After years of whispers, direct statements and white papers 2023 should be the year it happens. What? A merger between Dish Network and DirecTV. Both services launched in the shadow of the cable business as an alternative, and in some cases where cable lines were not accessible, a necessity. When DirecTV launched the NFL Sunday Ticket in the face of cable dominance it shook up the sports world and changed the way people could approach national and regional sports broadcasts. Dish Network sans the football package also worked to offer competitive rates on the big bundle. And at the time it was seen as a different kind of product. As the landscape of TV has changed the satellite TV industry which at this point really is just Dish and DirecTV are just seen with cable as “Pay TV”/Cable. In a sort of repeat of history, both Dish and DirecTV were also early pioneers in the Virtual MVPD world, which is the industry’s way of describing the cable replacement packages like Sling TV, DirecTV Stream, Hulu with live TV, and others.
Dish was first on the scene with Sling TV in February 2015 while DirecTV parent company AT&T followed Dish (and Sony whose own service PlayStation Vue was later shuttered) in November 2016. The move seemed to be both a leap into a new market and a measure to offer a replacement (for their by-then-aging) satellite networks. The two coexisted with cable providers for years but an overall drop in subscribers within the pay-TV industry and a notable 11% decline yearly in the satellite market alone points to the need for action by one company or the other. And DirecTV looks like the one more likely to get scooped up. For one, the company is privately held. So there are no shareholders to deal with as far as merger agreements. And on top of that, the company has been in cost-cutting mode recently laying off roughly 10% of its upper ranks just this week. It would be presumptuous at this point to say if it is ever going to happen it would be now but chances seem stronger now than ever.

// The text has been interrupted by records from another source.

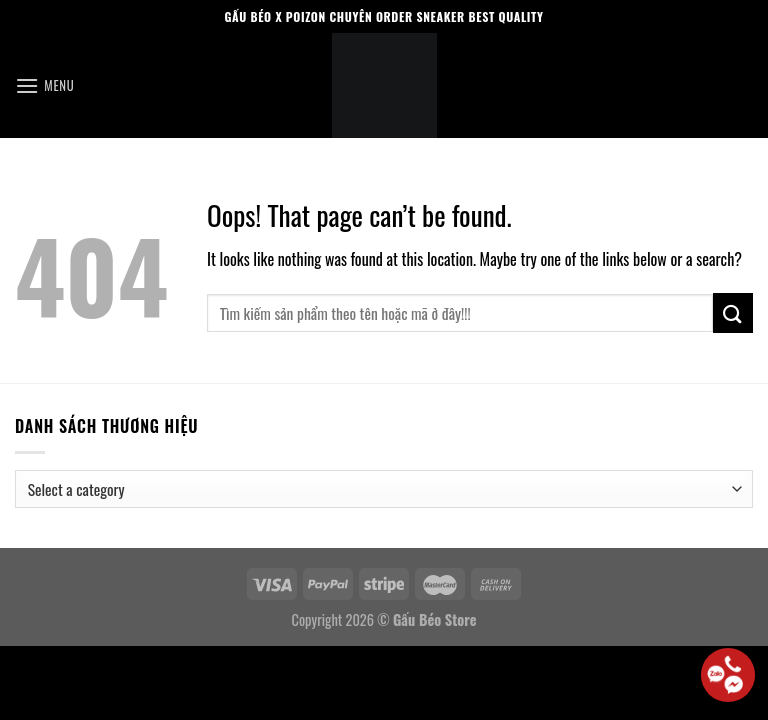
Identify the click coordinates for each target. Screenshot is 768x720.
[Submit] (733, 312)
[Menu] (44, 85)
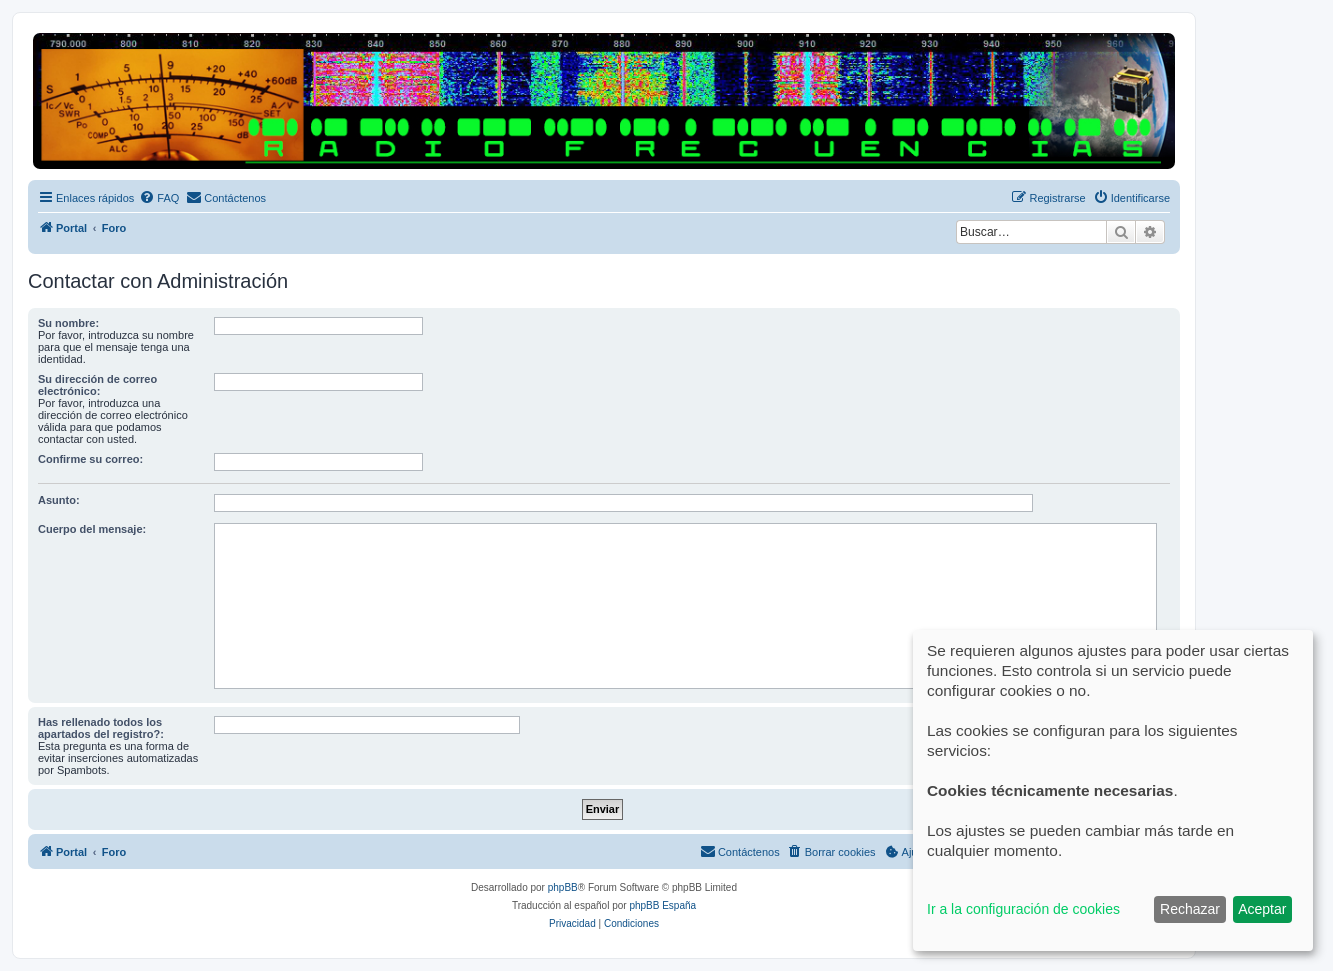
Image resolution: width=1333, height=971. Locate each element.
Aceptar (1262, 909)
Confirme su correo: (90, 459)
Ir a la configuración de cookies (1023, 909)
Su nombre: (68, 323)
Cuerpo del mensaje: (92, 529)
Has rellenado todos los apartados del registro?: (101, 728)
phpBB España (662, 905)
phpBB (563, 887)
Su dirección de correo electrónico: (97, 385)
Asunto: (59, 500)
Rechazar (1190, 909)
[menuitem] (159, 198)
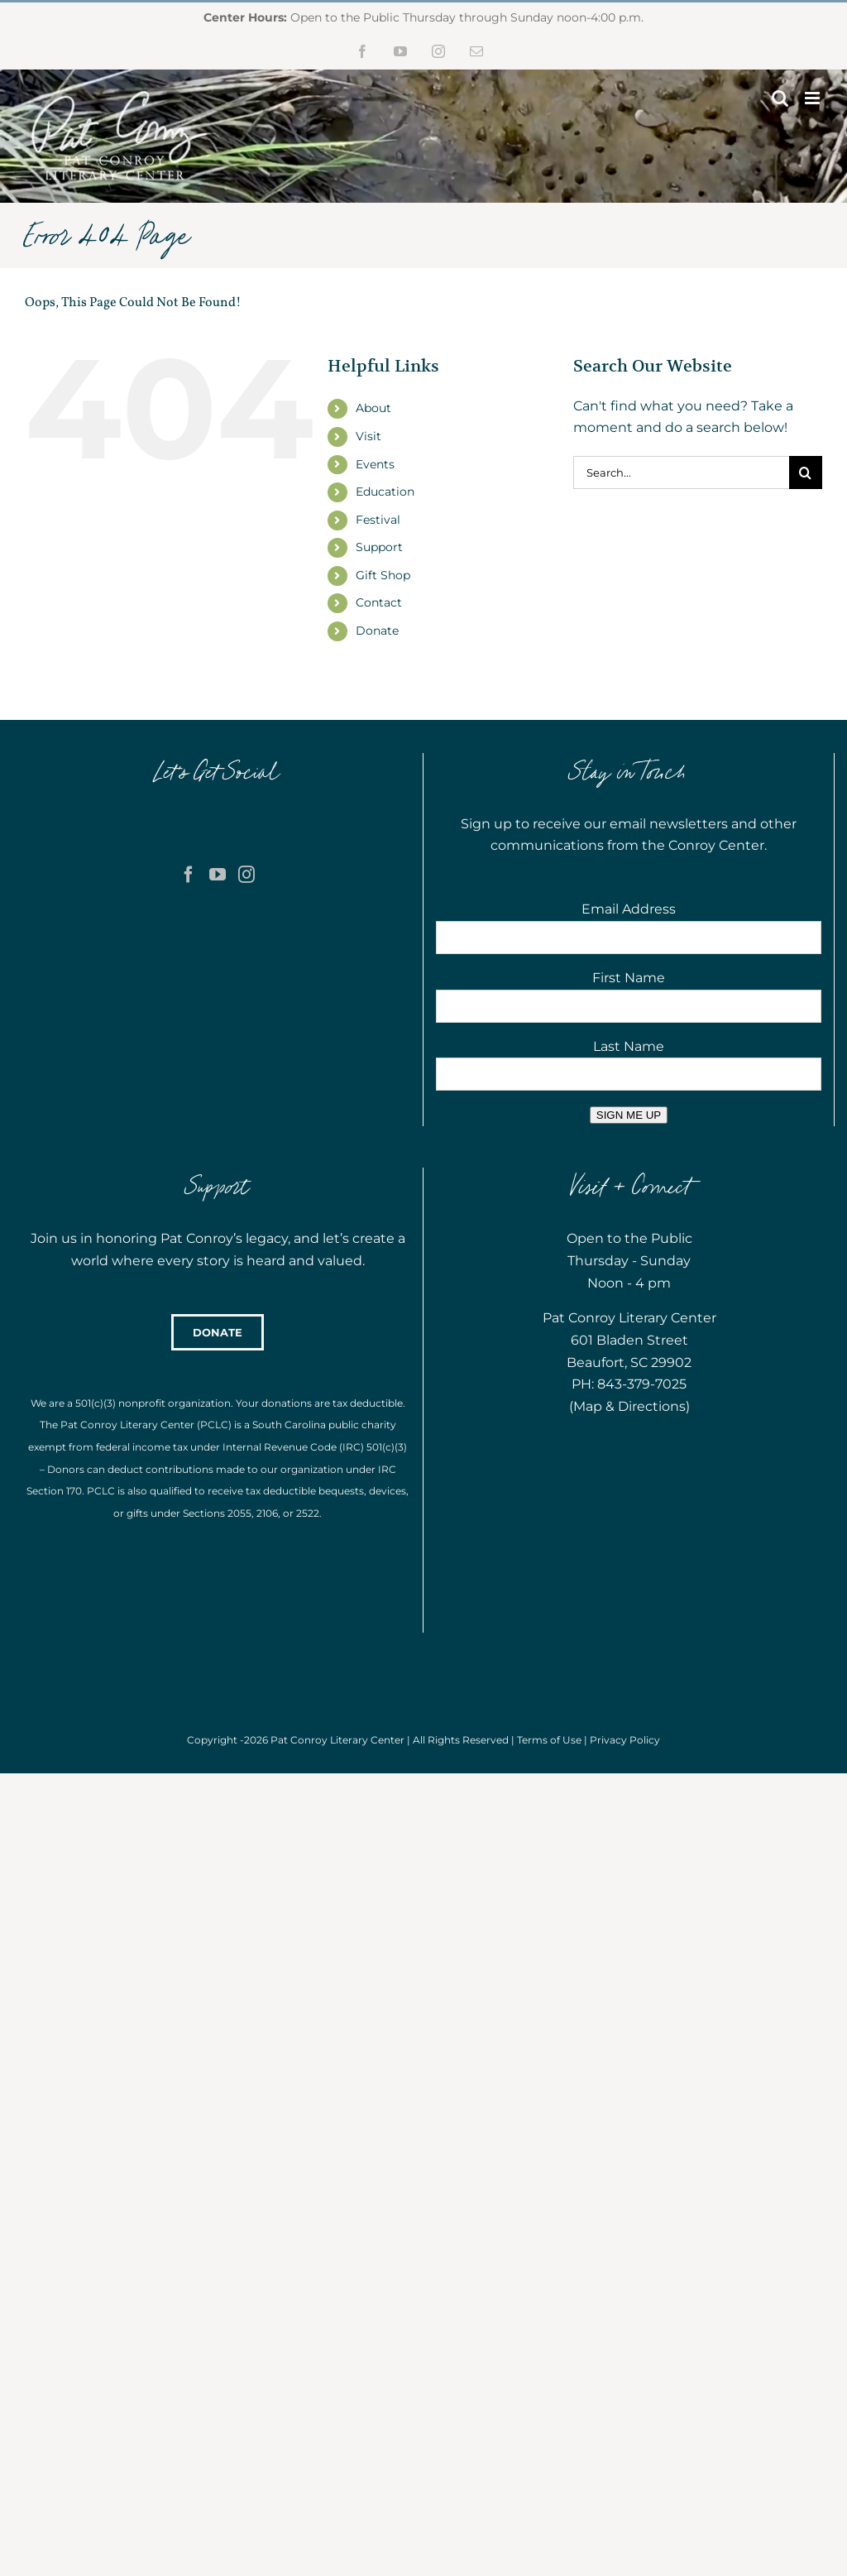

As far back as August 2021, Dish Network Chairman Charlie Ergen repeatedly stated that a DirecTV-Dish merger—whether it’s this year or in 10 years—is “inevitable.” He reiterated that stance earlier this month, saying a merger is more of a “timing issue” than anything else. later in early 2022 Lightshed analyst Rich Greenfield told Fierce Media “We believe the regulatory risks today are not high given the state of the Pay TV market. Frankly, if [Dish Network Chairman Charlie] Ergen can’t get it announced this year, it might never happen,” He further mentioned that DTV could suffer more losses if (as happened) the company lost NFL Sunday Ticket.
In the third quarter of 2022, Dish Network had 7.6 million pay-TV subscribers including 2.41 million Sling TV subscribers. DirecTV and AT&T’s entire former TV operation counts around 13 million subscribers. These include the satellite business, its streaming product, (now called DirecTV Stream), and the few remaining U-Verse customers. This means that if a merger takes place the new company would have over 20 million customers. How profitable the satellite side of the business would be is debatable. We believe that Dish would work to convert customers instead to Sling TV and create a behemoth service that would dwarf all of the rest of the VMVPDs combined. Whether they could hold on to all of those customers is another thing. A key point may be the ability to offer local broadcast channels through a new combined service. Dish Network through Sling offered a less expensive streaming package than most competitors partially by eschewing broadcast fees and encouraging customers to use antennas to receive over-the-air signals.
Is DirecTV in a cost-cutting mode in order to prepare for a sale? Can Sling TV become the largest streaming provider in the industry? If Dish were to make the move, would it then push for satellite rights to the NFL? If the company makes an aggressive move it could really shake up the industry. We will be keeping a close eye on this going forward.